Item coordinate data:
■ ■ ■ ■ ■
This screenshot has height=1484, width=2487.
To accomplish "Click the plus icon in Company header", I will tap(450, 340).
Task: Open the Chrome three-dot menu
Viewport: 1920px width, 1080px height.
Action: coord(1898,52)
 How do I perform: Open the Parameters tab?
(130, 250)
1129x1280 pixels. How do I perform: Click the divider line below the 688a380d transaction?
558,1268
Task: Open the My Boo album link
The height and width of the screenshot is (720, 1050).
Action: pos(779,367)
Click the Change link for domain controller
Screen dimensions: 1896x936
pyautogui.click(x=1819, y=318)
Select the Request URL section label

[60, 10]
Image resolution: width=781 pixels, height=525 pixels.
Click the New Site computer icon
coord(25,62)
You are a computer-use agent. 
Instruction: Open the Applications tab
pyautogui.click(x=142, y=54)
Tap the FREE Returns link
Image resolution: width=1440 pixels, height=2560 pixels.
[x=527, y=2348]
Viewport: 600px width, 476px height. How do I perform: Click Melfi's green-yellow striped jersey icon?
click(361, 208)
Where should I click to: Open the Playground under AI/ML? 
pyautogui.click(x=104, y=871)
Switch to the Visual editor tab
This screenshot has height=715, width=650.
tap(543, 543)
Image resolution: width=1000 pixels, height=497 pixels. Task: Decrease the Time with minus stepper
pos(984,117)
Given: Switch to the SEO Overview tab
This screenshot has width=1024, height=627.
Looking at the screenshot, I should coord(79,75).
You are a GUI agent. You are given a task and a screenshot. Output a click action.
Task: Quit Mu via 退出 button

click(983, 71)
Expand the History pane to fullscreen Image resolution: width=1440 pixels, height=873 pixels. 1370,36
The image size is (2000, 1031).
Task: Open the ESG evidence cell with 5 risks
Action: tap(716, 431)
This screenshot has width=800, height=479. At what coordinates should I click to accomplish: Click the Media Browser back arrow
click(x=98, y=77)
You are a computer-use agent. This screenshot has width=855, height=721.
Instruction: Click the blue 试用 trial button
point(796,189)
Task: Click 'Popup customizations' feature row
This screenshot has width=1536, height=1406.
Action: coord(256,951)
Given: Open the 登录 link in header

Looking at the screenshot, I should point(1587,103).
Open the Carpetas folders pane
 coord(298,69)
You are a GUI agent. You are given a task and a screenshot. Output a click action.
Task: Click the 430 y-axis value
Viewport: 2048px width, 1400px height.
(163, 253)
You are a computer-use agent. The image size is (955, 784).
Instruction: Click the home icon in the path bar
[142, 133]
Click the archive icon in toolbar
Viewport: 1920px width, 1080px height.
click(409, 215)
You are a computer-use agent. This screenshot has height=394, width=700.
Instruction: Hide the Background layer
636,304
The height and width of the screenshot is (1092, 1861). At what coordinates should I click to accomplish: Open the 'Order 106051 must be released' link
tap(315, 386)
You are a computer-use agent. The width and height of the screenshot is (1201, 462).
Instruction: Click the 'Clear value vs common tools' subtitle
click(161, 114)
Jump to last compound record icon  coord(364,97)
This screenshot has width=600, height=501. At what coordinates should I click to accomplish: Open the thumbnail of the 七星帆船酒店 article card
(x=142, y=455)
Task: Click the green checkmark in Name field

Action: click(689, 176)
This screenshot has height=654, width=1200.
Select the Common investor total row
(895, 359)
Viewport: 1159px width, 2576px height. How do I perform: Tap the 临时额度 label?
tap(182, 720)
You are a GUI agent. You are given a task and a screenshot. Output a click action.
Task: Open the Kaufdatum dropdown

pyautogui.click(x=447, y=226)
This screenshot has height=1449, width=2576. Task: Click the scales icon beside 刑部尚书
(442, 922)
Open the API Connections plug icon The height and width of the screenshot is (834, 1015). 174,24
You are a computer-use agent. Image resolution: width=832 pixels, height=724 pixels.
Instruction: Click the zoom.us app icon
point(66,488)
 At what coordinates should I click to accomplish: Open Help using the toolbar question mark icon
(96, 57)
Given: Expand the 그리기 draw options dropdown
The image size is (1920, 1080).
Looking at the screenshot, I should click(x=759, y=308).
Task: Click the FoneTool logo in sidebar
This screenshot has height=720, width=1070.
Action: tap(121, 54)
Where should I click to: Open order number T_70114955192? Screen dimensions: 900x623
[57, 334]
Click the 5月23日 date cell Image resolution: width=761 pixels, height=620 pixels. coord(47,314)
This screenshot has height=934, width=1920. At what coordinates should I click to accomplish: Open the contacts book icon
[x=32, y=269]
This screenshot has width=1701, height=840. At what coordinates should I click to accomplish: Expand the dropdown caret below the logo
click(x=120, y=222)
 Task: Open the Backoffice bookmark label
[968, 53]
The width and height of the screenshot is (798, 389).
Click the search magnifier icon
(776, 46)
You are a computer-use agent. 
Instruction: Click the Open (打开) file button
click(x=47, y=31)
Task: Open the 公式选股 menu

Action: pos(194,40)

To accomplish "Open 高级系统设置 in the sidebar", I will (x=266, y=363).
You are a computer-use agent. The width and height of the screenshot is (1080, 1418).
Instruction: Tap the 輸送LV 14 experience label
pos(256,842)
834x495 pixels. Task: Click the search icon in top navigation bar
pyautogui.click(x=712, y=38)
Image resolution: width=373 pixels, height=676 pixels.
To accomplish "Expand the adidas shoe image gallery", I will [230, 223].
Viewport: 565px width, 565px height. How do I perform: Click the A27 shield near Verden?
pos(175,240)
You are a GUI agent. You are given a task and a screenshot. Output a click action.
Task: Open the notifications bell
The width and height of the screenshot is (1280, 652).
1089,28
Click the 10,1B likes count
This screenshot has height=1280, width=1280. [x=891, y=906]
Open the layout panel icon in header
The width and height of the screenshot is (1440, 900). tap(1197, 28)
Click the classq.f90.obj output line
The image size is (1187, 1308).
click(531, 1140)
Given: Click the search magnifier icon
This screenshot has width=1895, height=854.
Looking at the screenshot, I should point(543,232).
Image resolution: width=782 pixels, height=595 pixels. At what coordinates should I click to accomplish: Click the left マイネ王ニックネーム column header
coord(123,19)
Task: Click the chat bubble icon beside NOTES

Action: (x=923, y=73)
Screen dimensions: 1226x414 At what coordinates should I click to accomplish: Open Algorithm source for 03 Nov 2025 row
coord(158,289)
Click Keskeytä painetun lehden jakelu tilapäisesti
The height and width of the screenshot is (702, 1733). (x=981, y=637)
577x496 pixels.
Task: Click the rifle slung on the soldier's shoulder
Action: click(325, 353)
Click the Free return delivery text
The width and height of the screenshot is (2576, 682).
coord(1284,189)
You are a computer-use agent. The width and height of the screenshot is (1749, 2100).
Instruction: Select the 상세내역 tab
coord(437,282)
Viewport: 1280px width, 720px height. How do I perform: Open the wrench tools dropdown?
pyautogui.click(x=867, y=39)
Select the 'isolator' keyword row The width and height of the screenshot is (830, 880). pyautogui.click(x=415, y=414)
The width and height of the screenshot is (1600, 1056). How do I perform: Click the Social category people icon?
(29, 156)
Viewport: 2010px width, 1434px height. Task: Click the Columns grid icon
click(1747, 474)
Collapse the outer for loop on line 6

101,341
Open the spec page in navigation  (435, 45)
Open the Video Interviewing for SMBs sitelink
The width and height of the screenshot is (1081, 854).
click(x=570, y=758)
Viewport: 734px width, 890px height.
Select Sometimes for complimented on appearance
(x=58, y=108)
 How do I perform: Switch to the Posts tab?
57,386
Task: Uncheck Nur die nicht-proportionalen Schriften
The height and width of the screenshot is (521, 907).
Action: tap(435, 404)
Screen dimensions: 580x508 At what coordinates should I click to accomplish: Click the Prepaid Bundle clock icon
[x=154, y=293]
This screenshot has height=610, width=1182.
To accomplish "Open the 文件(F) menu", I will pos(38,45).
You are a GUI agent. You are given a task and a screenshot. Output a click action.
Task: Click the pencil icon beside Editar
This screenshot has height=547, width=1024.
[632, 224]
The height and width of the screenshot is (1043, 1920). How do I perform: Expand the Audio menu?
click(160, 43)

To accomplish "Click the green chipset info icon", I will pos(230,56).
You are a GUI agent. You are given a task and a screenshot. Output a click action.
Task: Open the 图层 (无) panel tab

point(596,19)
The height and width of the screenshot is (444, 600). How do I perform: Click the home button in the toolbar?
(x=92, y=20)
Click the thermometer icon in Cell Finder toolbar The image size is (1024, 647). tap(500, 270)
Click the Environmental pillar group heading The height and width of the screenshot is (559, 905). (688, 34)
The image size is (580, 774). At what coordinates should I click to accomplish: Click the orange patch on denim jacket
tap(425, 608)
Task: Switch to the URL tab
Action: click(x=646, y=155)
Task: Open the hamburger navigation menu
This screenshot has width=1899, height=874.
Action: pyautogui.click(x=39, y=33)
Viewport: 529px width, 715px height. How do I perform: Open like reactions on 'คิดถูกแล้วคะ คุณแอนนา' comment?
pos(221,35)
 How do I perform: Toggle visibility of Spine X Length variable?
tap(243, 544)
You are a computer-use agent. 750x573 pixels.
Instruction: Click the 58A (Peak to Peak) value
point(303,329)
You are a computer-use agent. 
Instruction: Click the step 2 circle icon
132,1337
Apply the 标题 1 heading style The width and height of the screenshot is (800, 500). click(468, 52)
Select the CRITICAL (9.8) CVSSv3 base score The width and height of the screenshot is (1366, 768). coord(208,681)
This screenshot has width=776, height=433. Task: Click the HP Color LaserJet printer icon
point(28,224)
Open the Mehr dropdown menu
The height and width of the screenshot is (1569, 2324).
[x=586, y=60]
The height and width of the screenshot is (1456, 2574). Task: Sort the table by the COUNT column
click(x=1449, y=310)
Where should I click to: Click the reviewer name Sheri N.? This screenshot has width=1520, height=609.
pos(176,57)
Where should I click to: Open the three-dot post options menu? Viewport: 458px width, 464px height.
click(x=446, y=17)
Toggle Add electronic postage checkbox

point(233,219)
■ ■ ■ ■ ■
> [Written request]:
Return the lines of the material above unchanged, starting at the line that contains "This screenshot has width=1701, height=840." and ending at the line that contains "will [230, 223].".

> [Finished task]:
This screenshot has width=1701, height=840. At what coordinates should I click to accomplish: Expand the dropdown caret below the logo
click(x=120, y=222)
 Task: Open the Backoffice bookmark label
[968, 53]
The width and height of the screenshot is (798, 389).
Click the search magnifier icon
(776, 46)
You are a computer-use agent. 
Instruction: Click the Open (打开) file button
click(x=47, y=31)
Task: Open the 公式选股 menu

Action: pos(194,40)

To accomplish "Open 高级系统设置 in the sidebar", I will (x=266, y=363).
You are a computer-use agent. The width and height of the screenshot is (1080, 1418).
Instruction: Tap the 輸送LV 14 experience label
pos(256,842)
834x495 pixels. Task: Click the search icon in top navigation bar
pyautogui.click(x=712, y=38)
Image resolution: width=373 pixels, height=676 pixels.
To accomplish "Expand the adidas shoe image gallery", I will [230, 223].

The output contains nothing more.